TEXT SECTION =>
################

Hot Topics Flashcards
Q: Can you comment on Google’s claims that [Netflix, Airbnb… any big customers of AWS we know are still totally committed to AWS] are using GCE?
I encourage you to look deeper into claims like these or talk to the customer(s) yourself. What you’ll find are more creative exaggerations by a competitor than reality. Airbnb and Netflix run almost entirely on AWS. They may run tests on other platforms or a small, occasional, one-off workload, but that doesn’t mean they are running anything meaningful.
Q: In your most recent earnings, you stated that AWS usage has grown close to 90% y/y, yet now you’ve reported that S3 usage has grown 102% and EC2 usage has grown 93% - can you explain the difference in these figures?
The “close to 90% y/y growth” mentioned in our Q4 2014 earnings call is a blended number based on revenue across all our services. The numbers mentioned today are based on a single service and represent a specific type of usage growth for each service by active customers.
Q: How long can the company continue to invest in a capital-intensive business like AWS? Or Can Amazon continue to afford AWS?
The company is well positioned to continue to invest aggressively in AWS. It continues to grow at a dramatic rate, close to 90% year-over-year in Q4 ’14 on a very large base, and is a successful business. We have a high level of confidence that it will generate significant free-cash flow and returns on invested capital over time.
Q: Does the launch of Amazon [service name, e.g., Zocalo] mean you are now competing with your customers/partners [e.g., Box and Dropbox]?

################

DATASET =>
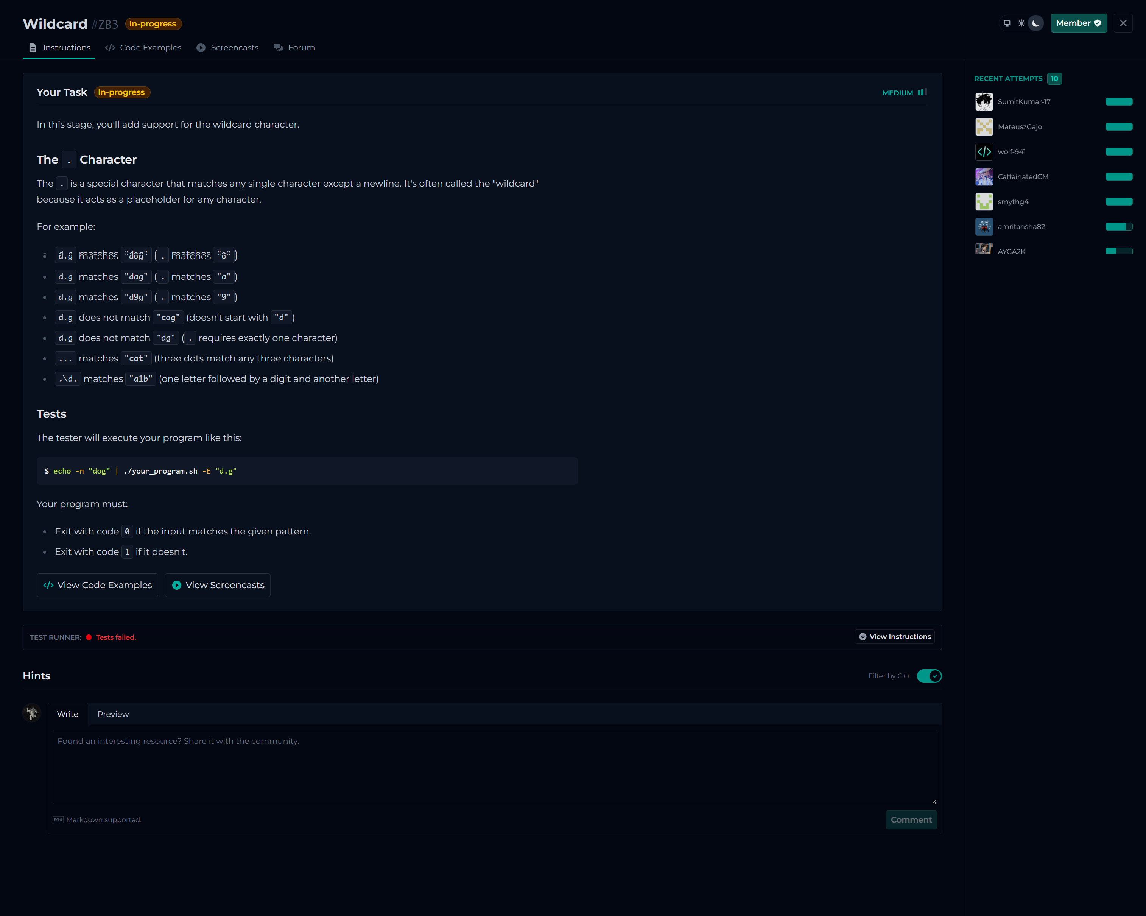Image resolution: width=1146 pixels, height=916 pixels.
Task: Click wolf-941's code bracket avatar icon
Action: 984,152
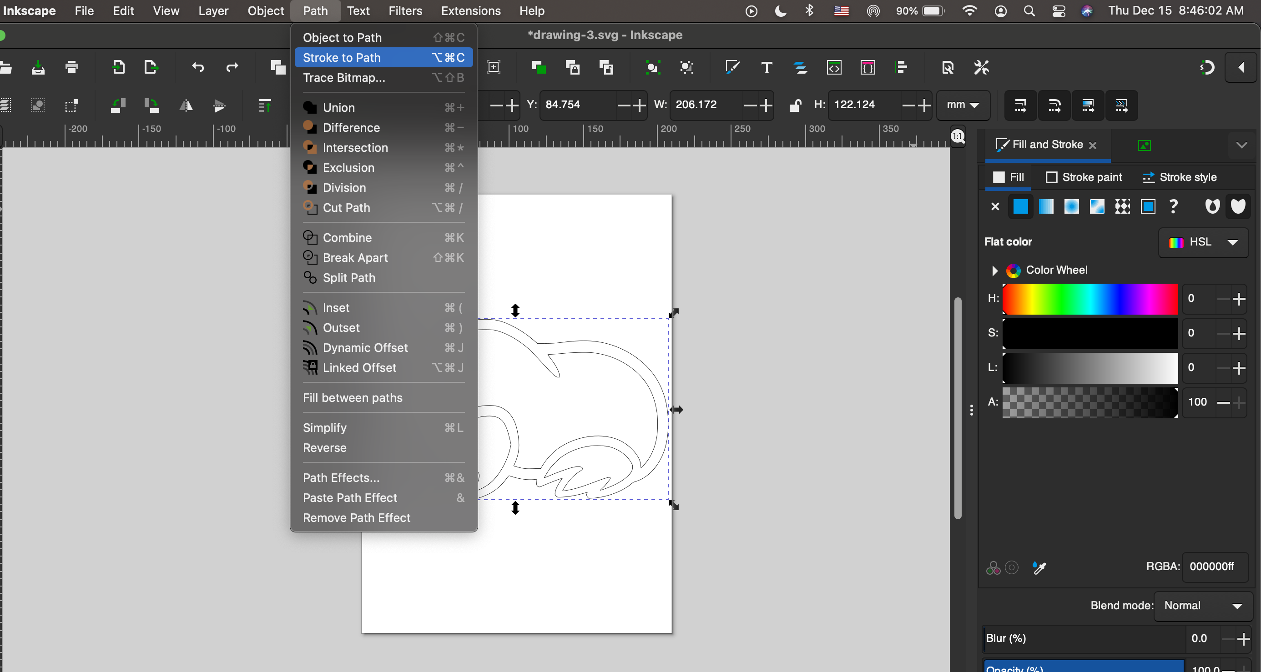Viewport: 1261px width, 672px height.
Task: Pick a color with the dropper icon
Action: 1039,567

################

GIVEN REQUEST 1 => In the AWS flashcards, why do the reported S3 and EC2 growth figures differ from the "close to 90% y/y" growth figure?
GIVEN REQUEST 2 => According to the AWS flashcards, which two companies run almost entirely on AWS?
GIVEN REQUEST 3 => Rewrite the AWS flashcards passage from "Q: How long" up to and including "Box and Dropbox]?", changing "capital-intensive" to "resource-heavy".

EXPECTED OUTPUT 1 => The "close to 90% y/y growth" from the Q4 2014 earnings call is a blended number based on revenue across all AWS services. The S3 and EC2 figures each cover a single service and measure a specific type of usage growth by active customers.

EXPECTED OUTPUT 2 => Airbnb and Netflix.

EXPECTED OUTPUT 3 =>
Q: How long can the company continue to invest in a resource-heavy business like AWS? Or Can Amazon continue to afford AWS?
The company is well positioned to continue to invest aggressively in AWS. It continues to grow at a dramatic rate, close to 90% year-over-year in Q4 ’14 on a very large base, and is a successful business. We have a high level of confidence that it will generate significant free-cash flow and returns on invested capital over time.
Q: Does the launch of Amazon [service name, e.g., Zocalo] mean you are now competing with your customers/partners [e.g., Box and Dropbox]?